Work task: Among the entries below, find the line with "Instruction: Click the notification bell icon" and the line with "Given: Go to Management & Diagnosis menu". Return exactly those lines and every line between them, but no pictures.

Materials provided:
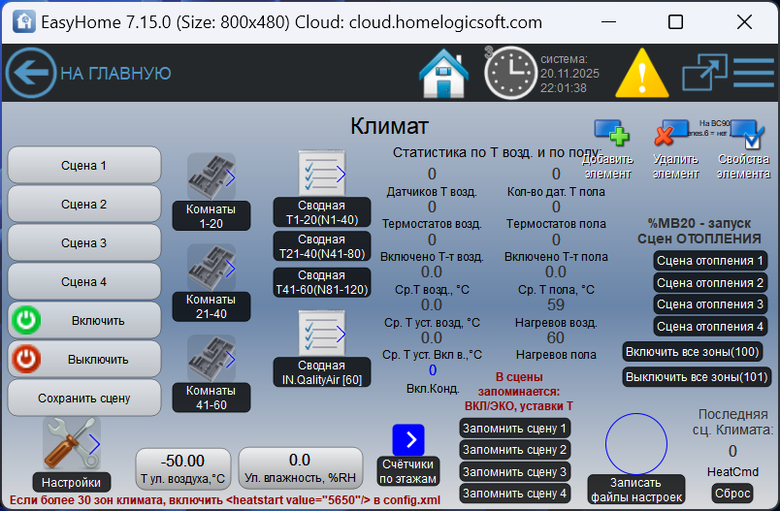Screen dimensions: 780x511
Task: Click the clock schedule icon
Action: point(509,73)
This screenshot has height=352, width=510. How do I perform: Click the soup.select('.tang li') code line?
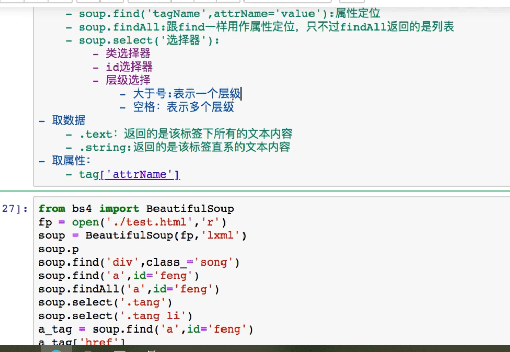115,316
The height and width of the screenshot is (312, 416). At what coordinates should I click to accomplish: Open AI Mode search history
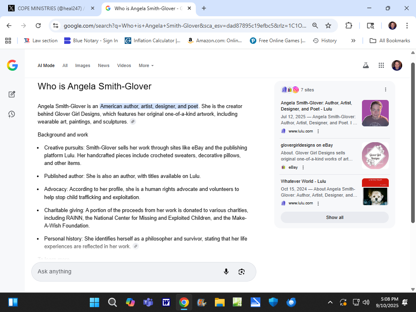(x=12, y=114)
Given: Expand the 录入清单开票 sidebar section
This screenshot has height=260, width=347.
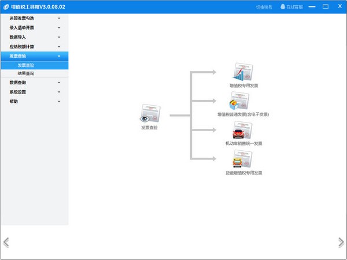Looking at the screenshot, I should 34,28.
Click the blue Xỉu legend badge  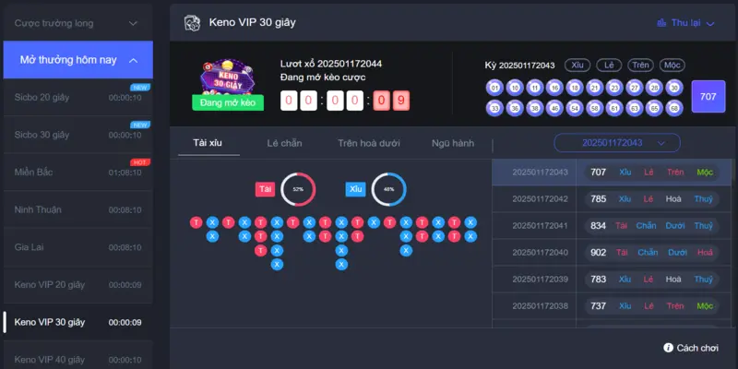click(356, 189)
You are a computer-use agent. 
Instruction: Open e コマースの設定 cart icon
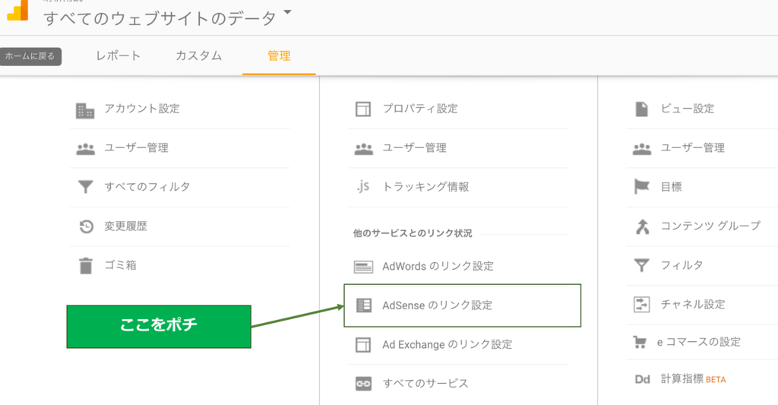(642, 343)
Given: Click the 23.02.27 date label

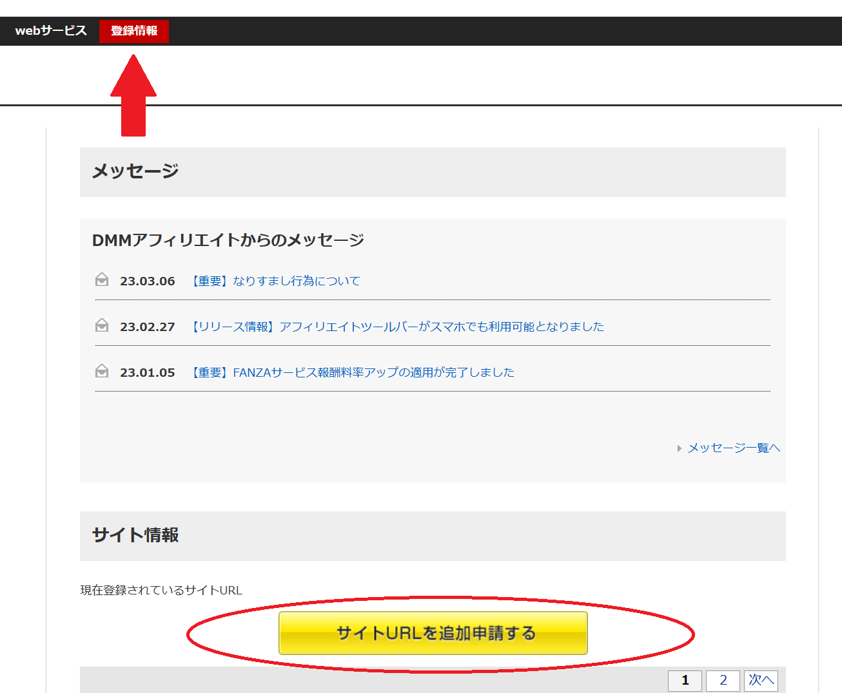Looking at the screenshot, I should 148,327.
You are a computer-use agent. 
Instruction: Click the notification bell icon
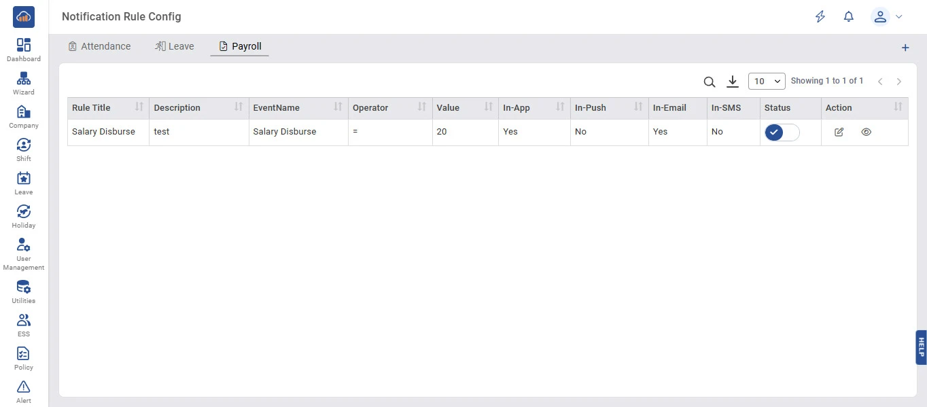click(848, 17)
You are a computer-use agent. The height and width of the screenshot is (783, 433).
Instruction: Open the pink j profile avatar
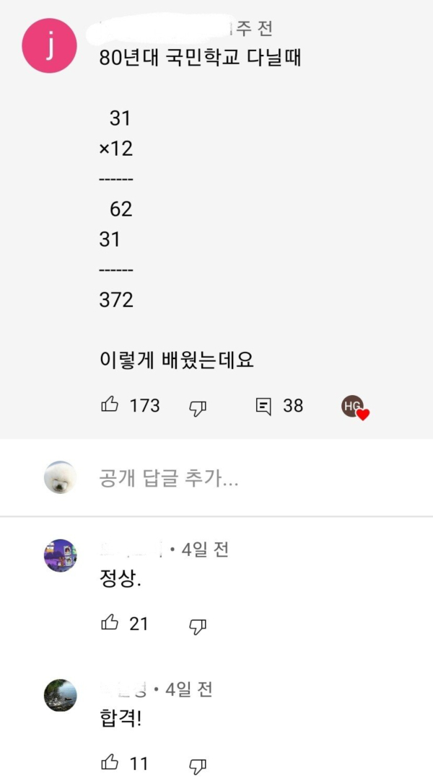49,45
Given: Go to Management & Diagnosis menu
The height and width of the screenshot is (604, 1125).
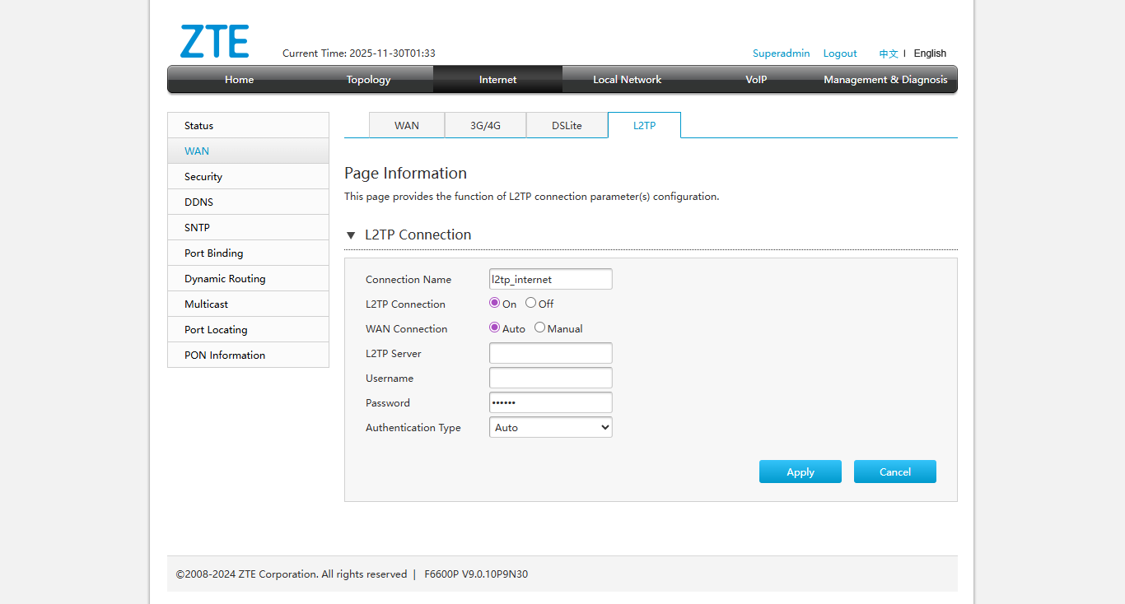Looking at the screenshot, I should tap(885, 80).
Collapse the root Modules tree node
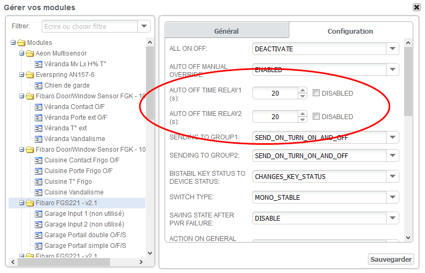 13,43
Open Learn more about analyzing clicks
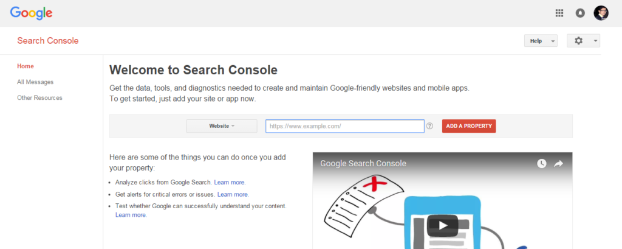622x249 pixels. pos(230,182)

Exercise result:
Instruction: Click the notification bell icon
click(848, 17)
You are a computer-use agent. The height and width of the screenshot is (783, 433).
Instruction: Open the pink j profile avatar
49,45
Given: Go to Management & Diagnosis menu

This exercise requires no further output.